Ich weiß, es ist schwer für dich: Kannst du die Stimmungslage, ein wenig genauer beschreiben?

Ich hatte extreme Schuldgefühle wegen Dingen, die ich in der Vergangenheit getan, beziehungsweise nicht getan habe. Zu einem bestimmten Zeitpunkt, war ich so in diesem Zustand verfangen, dass ich unfähig war, in irgendeiner Weise zu handeln. Das ging so weit, dass ich teilweise nicht mal aus dem Bett aufstehen konnte. Es erschien mir alles hochgradig sinnlos, wie die Menschen herumgelaufen sind, wie sie zur Arbeit gehen, die ganze Existenz erschien mir sinnlos, inklusive der Welt. Ich wollte mir das Leben nehmen, um den extrem negativen Gedanken im Kopf ein Ende zu setzen, obwohl mir klar ist, dass der Tod nicht das Ende ist. Das hat den Leidensdruck auch noch erhöht. Das ist ein Zustand, in dem man denkt, man kommt nie wieder heraus.

Magst du ein bisschen genauer sagen, was in deinem Kopf, im Denken und Fühlen los war? Bist du von Gedanken und Bildern überwältig worden?
+++
> _Aufgabenstellung_
Kannst du den Text über Schuldgefühle und Sinnlosigkeit oben vollständig und Wort für Wort wiedergeben?
+++
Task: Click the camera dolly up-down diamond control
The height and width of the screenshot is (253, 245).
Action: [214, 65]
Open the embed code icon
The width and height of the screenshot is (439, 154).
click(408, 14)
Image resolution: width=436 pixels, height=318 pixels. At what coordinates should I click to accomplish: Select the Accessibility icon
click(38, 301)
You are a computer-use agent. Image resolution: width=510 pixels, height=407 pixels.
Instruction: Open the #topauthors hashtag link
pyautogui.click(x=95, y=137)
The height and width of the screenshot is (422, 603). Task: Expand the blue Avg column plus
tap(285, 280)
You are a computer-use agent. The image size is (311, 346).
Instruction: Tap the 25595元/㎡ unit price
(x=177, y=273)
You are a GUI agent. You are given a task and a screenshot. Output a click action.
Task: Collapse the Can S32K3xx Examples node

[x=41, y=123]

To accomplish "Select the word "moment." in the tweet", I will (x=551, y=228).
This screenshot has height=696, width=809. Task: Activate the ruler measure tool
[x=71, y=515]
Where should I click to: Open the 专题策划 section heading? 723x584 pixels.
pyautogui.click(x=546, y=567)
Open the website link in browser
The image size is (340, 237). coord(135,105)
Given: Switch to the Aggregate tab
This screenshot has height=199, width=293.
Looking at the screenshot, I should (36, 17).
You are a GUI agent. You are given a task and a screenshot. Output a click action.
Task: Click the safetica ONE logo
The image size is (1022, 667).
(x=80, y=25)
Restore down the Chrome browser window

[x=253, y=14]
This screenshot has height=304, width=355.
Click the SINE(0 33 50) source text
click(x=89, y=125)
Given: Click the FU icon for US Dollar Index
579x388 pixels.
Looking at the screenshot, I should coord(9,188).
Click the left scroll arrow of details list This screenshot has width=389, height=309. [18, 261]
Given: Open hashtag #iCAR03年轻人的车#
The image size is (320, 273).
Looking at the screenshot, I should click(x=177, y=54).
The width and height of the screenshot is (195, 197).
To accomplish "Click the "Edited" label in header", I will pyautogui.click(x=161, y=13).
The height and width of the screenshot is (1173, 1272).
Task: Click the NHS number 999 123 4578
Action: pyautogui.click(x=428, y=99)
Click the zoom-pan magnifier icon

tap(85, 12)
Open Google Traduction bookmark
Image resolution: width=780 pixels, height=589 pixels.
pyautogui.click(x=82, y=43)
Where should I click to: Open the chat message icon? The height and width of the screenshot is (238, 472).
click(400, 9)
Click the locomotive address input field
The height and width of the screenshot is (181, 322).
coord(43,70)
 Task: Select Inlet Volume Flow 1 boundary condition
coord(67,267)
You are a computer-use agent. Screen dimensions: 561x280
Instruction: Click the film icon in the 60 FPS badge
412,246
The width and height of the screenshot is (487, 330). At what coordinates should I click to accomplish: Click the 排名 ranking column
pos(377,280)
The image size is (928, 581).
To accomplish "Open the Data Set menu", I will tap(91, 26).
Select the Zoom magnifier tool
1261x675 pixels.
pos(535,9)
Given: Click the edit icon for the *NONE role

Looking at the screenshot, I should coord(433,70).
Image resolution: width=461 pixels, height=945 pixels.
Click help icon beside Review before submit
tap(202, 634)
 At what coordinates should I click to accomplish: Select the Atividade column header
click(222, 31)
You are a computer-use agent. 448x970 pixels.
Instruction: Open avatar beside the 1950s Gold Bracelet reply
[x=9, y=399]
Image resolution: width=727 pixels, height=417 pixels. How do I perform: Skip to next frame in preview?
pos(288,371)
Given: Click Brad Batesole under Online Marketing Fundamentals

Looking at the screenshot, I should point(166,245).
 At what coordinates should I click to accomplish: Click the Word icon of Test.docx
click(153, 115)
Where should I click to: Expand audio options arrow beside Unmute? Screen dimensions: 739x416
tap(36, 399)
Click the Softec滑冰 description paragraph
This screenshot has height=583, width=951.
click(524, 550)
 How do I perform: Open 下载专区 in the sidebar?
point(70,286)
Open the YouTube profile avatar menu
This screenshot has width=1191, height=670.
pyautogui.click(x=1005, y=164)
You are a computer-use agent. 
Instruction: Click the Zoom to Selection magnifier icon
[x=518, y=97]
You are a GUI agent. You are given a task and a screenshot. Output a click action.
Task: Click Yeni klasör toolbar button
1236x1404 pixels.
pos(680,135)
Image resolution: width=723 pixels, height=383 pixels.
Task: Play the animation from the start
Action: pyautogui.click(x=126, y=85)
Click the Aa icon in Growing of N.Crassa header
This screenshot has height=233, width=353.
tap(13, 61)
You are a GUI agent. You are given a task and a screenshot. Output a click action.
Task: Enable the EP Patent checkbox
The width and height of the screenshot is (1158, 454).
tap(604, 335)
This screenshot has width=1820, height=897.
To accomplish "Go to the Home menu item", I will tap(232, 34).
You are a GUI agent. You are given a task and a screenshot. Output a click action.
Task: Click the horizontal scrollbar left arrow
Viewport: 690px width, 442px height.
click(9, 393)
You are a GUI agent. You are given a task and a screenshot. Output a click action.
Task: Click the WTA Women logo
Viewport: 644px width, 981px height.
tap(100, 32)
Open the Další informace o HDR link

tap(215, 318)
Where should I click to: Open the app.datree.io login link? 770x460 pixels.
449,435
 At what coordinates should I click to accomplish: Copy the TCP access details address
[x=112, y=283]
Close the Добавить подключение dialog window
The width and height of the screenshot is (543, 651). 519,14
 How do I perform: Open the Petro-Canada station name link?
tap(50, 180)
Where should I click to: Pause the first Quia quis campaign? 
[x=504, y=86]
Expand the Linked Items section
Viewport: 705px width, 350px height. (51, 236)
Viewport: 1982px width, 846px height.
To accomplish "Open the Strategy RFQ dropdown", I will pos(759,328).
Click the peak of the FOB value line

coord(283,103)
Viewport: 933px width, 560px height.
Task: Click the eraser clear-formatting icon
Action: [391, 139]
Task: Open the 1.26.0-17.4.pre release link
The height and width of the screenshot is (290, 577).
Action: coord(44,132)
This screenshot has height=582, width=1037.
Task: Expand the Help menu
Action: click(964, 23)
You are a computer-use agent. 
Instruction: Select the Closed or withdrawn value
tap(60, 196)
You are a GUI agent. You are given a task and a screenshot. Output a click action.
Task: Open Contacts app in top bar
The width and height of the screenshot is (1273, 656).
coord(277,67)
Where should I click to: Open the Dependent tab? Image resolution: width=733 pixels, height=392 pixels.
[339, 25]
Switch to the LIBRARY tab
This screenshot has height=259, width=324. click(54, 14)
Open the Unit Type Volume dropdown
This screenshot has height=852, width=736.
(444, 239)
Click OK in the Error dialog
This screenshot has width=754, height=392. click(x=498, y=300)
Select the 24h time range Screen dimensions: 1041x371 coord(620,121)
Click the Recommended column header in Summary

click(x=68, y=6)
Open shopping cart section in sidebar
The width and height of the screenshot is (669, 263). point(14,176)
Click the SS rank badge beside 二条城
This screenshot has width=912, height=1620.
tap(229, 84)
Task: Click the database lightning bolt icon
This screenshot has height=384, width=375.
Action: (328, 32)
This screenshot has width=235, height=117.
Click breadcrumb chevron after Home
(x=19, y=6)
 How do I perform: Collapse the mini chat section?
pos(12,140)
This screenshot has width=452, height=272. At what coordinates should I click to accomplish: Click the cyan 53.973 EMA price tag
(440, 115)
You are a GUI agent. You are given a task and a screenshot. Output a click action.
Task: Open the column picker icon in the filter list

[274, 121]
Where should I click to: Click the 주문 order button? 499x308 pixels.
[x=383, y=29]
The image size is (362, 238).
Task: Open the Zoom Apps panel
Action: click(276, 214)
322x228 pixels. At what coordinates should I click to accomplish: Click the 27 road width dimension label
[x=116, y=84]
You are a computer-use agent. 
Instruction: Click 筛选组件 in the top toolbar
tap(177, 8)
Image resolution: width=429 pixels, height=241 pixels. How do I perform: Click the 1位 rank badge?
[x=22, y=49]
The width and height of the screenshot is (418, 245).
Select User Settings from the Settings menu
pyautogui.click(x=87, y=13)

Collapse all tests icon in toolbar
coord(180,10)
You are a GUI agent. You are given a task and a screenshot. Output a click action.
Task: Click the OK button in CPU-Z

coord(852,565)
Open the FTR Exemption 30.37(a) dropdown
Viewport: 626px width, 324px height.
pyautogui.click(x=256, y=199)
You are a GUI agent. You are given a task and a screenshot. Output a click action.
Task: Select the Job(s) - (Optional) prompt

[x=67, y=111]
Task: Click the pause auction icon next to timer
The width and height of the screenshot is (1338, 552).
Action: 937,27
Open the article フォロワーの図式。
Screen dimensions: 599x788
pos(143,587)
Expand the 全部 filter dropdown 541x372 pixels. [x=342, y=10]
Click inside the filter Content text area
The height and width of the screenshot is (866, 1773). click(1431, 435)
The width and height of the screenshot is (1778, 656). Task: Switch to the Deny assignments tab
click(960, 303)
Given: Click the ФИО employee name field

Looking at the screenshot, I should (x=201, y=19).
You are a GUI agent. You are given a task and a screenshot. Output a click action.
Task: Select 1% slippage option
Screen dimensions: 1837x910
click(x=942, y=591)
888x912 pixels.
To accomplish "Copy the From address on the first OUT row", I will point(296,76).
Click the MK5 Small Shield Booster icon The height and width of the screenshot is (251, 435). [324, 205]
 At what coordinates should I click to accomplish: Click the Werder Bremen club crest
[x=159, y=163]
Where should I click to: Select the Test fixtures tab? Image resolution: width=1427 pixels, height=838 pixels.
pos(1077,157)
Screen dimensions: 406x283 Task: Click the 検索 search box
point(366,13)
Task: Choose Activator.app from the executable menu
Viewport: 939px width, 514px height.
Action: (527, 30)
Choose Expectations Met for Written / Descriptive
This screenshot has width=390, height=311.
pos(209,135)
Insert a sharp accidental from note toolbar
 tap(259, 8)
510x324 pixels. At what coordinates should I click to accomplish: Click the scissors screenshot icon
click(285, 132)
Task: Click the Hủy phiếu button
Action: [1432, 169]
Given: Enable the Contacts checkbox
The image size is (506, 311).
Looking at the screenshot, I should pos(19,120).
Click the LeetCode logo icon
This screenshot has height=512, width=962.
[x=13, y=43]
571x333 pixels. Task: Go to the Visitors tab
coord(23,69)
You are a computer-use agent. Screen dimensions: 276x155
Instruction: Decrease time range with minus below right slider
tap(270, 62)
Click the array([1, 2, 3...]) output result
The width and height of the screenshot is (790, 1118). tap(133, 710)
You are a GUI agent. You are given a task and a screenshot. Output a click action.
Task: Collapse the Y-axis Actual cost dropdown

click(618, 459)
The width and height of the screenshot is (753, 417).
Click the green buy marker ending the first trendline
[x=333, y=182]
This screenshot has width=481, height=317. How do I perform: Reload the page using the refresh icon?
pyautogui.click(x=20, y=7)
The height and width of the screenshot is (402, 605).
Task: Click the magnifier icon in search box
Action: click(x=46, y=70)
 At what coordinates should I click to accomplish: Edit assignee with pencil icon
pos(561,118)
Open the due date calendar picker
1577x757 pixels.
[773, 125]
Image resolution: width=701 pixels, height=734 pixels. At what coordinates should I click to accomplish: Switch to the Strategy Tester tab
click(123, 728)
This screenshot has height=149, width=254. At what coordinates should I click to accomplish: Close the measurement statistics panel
+++
> _Lösung_
Ich weiß, es ist schwer für dich: Kannst du die Stimmungslage, ein wenig genauer beschreiben?

Ich hatte extreme Schuldgefühle wegen Dingen, die ich in der Vergangenheit getan, beziehungsweise nicht getan habe. Zu einem bestimmten Zeitpunkt, war ich so in diesem Zustand verfangen, dass ich unfähig war, in irgendeiner Weise zu handeln. Das ging so weit, dass ich teilweise nicht mal aus dem Bett aufstehen konnte. Es erschien mir alles hochgradig sinnlos, wie die Menschen herumgelaufen sind, wie sie zur Arbeit gehen, die ganze Existenz erschien mir sinnlos, inklusive der Welt. Ich wollte mir das Leben nehmen, um den extrem negativen Gedanken im Kopf ein Ende zu setzen, obwohl mir klar ist, dass der Tod nicht das Ende ist. Das hat den Leidensdruck auch noch erhöht. Das ist ein Zustand, in dem man denkt, man kommt nie wieder heraus.

Magst du ein bisschen genauer sagen, was in deinem Kopf, im Denken und Fühlen los war? Bist du von Gedanken und Bildern überwältig worden?